FIG. 4 is a flowchart of one embodiment of a method for adjusting display of the computer monitor of FIG. 1.

DETAILED DESCRIPTION

The disclosure, including the accompanying drawings, is illustrated by way of example and not by way of limitation. It should be noted that references to “an” or “one” embodiment in this disclosure are not necessarily to the same embodiment, and such references mean at least one.

FIG. 1 is a block diagram of one embodiment of a computer monitor 1 including a display adjustment system 20. Depending on the embodiment, the computer monitor 1 connects to a host computer 6 that can output data, such as pictures and videos, to the computer monitor 1. In the embodiment, the computer monitor 1 includes a storage system 2, a display screen 3, a regulator 4, and at least one processor 5. It should be apparent that FIG. 1 is just one example of the computer monitor 1 that can be included with more or fewer components than shown in other embodiments, or a different configuration of the various components.

The display adjustment system 20 may be in the form of one or more programs that stored in the storage system 2 and executed by the at least one processor 5. In one embodiment, the storage system 2 may be random access memory (RAM) for temporary storage of information, and/or a read only memory (ROM) for permanent storage of information. In other embodiments, the storage system 2 may also be an external storage device, such as a hard disk, a storage card, or a data storage medium. The at least one processor 5 executes computerized operations of the computer monitor 1 and other applications, to provide functions of the computer monitor 1.

The storage system 2 stores computerized code for an on-screen display (OSD) menu 21 and a plurality of display parameters of the computer monitor 1. The OSD menu 21 is operable to display several options on the display screen 3 that are user-adjustable to adjust the display parameters of the computer monitor 1 on the display screen 3. The display parameters, such as display resolution, contrast ratio, and display position, are stored in the storage system 2. The users can adjust the display parameters using the regulator 4. In one embodiment, the regulator 4 may be a group of buttons or knobs. For example, the users can reduce a value of the contrast ratio from thirty to twenty by pressing the regulator 4. The OSD menu 21 is further operable to acquire the adjusted display parameters, and update the display parameters in the storage system 2. The computer monitor 1 displays the output data received from the host computer 6 according to the display parameters stored in the storage system 2.

Usually, the computer monitor 1 displays the output data full screen on the display screen 3, such that the output data occupies a region “x” as shown in FIG. 2A. In one embodiment, the display adjustment system 20 may control the computer monitor 1 to display the output data on a virtual region of the display screen 3 when the display parameters are being adjusted.
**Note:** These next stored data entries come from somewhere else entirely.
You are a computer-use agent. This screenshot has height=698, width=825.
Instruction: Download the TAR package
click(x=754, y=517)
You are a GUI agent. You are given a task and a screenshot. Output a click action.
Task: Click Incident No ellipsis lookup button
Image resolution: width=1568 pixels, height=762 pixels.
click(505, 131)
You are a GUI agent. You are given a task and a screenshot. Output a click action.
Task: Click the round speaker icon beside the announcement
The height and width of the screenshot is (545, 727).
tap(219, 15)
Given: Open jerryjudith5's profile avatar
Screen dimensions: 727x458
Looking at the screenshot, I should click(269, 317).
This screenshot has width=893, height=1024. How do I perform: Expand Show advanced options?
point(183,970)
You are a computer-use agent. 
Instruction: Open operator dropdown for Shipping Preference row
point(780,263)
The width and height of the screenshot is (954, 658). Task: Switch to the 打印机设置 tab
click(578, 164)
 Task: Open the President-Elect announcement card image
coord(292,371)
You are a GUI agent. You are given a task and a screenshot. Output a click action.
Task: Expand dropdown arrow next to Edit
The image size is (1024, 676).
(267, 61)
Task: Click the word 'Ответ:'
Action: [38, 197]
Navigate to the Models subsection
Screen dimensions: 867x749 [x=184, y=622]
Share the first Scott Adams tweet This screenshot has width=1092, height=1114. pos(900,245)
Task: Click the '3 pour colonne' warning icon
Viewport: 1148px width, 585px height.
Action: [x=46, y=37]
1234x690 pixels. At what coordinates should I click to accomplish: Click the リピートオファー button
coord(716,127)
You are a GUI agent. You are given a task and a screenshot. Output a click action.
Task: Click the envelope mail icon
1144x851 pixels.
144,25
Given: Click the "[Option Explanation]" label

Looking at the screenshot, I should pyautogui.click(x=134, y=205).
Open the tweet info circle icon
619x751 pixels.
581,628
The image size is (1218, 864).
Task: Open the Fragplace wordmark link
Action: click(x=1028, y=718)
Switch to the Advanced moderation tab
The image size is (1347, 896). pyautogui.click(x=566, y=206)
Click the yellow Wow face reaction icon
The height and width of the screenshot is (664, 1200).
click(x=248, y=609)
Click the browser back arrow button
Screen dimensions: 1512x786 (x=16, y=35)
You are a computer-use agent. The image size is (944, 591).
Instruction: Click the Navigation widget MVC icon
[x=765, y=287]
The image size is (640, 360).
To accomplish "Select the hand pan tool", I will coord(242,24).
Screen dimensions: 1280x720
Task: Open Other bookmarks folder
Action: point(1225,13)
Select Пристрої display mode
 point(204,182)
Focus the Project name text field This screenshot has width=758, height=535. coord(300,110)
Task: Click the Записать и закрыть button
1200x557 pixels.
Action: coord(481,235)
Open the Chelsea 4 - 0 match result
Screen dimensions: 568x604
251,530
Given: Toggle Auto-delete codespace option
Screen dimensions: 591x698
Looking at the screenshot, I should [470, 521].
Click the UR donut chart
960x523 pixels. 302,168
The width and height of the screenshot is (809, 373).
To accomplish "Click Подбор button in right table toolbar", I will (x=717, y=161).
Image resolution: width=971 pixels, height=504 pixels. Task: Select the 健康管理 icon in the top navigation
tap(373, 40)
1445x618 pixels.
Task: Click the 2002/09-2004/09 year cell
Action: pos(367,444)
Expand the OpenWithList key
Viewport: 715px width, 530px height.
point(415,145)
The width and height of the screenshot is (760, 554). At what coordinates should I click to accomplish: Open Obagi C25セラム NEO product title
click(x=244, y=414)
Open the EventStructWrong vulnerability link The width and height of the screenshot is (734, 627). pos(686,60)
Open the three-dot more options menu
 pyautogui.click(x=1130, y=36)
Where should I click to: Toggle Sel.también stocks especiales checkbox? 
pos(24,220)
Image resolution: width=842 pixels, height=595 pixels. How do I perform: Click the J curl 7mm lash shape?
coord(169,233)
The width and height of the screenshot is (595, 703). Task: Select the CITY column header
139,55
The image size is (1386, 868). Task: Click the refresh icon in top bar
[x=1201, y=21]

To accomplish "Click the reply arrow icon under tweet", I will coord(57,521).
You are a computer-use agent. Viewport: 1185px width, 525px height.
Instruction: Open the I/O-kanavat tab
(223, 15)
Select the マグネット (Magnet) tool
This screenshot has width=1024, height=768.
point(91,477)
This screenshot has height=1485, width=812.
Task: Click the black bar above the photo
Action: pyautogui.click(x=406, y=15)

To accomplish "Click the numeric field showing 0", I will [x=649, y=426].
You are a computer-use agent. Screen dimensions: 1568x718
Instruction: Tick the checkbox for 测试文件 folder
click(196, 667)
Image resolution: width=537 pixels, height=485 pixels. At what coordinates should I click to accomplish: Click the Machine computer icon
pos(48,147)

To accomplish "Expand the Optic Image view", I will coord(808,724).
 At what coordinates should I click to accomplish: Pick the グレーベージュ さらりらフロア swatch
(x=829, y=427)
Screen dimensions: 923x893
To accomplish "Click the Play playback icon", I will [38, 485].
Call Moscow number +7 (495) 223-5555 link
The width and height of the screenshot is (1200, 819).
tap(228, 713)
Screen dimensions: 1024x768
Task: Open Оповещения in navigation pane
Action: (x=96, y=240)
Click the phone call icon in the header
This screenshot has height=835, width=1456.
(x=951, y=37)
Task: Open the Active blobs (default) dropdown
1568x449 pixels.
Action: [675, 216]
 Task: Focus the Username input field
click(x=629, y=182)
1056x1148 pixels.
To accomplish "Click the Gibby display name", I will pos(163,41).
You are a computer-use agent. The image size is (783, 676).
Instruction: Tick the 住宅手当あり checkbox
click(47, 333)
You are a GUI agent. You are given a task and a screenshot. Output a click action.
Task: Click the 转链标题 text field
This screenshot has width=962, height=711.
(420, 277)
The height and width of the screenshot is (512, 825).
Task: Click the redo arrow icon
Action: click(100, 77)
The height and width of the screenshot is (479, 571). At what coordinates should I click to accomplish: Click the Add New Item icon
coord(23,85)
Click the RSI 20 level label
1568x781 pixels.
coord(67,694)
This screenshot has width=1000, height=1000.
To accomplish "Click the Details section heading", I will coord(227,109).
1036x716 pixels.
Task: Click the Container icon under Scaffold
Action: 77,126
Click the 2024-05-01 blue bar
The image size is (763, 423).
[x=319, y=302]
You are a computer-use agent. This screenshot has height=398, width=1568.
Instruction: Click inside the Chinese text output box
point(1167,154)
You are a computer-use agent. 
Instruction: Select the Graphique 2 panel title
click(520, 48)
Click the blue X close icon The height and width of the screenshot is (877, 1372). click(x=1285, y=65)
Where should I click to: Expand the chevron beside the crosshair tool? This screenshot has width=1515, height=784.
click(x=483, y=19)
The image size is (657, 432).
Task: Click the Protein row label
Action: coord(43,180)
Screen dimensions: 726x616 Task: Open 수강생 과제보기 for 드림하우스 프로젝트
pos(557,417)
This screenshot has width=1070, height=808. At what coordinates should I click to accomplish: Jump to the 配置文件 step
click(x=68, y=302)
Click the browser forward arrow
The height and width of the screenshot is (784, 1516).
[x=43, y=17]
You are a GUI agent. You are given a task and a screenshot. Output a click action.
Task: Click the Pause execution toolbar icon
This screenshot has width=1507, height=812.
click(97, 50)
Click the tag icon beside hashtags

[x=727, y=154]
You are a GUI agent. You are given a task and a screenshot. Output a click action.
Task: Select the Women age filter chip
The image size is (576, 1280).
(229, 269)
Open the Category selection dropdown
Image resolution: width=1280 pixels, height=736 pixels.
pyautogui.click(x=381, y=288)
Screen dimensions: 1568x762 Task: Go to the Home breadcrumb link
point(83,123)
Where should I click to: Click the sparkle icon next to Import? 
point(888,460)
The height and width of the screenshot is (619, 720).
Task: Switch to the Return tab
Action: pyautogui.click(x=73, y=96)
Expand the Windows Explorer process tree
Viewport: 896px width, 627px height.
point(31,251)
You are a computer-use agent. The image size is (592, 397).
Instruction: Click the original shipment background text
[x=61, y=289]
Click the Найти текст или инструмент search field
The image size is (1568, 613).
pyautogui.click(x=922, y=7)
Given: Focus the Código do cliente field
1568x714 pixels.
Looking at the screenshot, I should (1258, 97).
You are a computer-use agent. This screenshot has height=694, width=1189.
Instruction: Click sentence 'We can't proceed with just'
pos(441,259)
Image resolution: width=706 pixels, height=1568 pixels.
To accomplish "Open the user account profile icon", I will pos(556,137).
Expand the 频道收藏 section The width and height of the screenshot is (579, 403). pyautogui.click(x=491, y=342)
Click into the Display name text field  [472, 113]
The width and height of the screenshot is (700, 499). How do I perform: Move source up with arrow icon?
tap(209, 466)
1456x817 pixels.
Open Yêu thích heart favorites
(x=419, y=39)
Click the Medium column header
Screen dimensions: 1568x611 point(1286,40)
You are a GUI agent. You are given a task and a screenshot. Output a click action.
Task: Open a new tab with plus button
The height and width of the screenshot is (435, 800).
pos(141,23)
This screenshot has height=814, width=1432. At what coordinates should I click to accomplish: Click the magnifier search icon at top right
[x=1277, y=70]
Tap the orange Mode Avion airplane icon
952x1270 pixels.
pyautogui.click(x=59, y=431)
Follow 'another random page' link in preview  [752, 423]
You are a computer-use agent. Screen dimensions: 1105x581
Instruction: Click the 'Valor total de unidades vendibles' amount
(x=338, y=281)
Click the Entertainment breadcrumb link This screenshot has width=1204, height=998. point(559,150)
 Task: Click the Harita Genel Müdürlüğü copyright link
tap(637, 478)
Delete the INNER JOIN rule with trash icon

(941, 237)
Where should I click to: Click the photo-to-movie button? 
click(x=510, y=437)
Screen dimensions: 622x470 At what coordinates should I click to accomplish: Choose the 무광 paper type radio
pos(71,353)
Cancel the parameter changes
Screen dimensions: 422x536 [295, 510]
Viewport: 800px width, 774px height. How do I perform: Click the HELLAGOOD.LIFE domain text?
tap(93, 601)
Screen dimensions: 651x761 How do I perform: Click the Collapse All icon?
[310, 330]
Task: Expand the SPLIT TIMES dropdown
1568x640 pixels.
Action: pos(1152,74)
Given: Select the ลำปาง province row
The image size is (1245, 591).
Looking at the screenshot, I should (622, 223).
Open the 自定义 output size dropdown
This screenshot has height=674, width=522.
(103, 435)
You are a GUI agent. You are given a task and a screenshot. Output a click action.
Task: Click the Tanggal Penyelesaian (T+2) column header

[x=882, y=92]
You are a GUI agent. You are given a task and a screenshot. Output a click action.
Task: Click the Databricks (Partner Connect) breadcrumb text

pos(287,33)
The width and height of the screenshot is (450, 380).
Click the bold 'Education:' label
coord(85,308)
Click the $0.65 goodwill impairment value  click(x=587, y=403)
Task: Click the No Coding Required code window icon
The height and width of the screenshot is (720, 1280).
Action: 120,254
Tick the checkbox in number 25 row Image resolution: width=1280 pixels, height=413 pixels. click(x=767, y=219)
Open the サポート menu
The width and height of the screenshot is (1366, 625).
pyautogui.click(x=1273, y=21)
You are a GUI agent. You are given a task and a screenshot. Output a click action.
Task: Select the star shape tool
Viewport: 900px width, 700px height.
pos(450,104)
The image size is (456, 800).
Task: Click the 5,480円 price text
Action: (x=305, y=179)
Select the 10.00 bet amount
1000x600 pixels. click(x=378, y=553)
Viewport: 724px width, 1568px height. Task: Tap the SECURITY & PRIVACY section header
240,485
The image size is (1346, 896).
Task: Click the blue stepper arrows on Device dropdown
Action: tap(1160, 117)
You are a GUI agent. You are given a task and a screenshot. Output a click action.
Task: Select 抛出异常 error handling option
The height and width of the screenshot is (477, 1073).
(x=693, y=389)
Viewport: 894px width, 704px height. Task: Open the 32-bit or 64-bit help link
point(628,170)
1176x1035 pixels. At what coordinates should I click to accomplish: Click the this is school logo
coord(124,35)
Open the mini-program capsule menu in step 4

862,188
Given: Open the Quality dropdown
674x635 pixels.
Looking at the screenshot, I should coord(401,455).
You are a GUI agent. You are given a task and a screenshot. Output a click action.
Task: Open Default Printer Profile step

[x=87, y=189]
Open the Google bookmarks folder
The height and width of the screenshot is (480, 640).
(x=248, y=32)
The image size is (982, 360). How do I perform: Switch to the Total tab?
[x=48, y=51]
Referring to FIG. 2B, a size proportion of the virtual region 7 and the display screen 3 is fixed, such as the size of the virtual region 7 is just two-thirds of the size of the display screen 3. In the embodiment, the virtual region 7 is located in the center of the display screen 3, such that the virtual region 7 occupies a region “x” as shown in FIG. 2B. The computer monitor 1 can display the output data on the virtual region 7 as the display parameters are being adjusted using the OSD menu 21. In this method, the users can observe boundaries of the display of the computer monitor 1, even if the boundaries of the display is not shown in the virtual region 7.

The computer monitor 1 displays the output data full screen on the display screen 3 according to the display parameters. If the display adjustment system 20 controls the computer monitor 1 to display the output data on the virtual region 7, the computer monitor 1 may display the output data according to a plurality of virtual parameters. The virtual parameters may also include display resolution, contrast ratio, and display position. Each of the virtual parameters and corresponding to one of the display parameters has a functional relationship. The functional relationship can be determined by experimentation according to the size proportion of the virtual region 7 and the display screen 3. For example, if the size proportion of the virtual region 7 and the display screen 3 is 1:3, the functional relationship may include that contrast ratio value of the virtual parameters is one fourth of the contrast ratio value of the display parameters. Because of the functional relationship, the display of the output data on the virtual region 7 has the same effect with the display of the output data on the full screen of the display screen 3. In one example, if the display of the output data with the full screen has a trapezoidal distortion, the display of the output data on the virtual region 7 has the same trapezoidal distortion.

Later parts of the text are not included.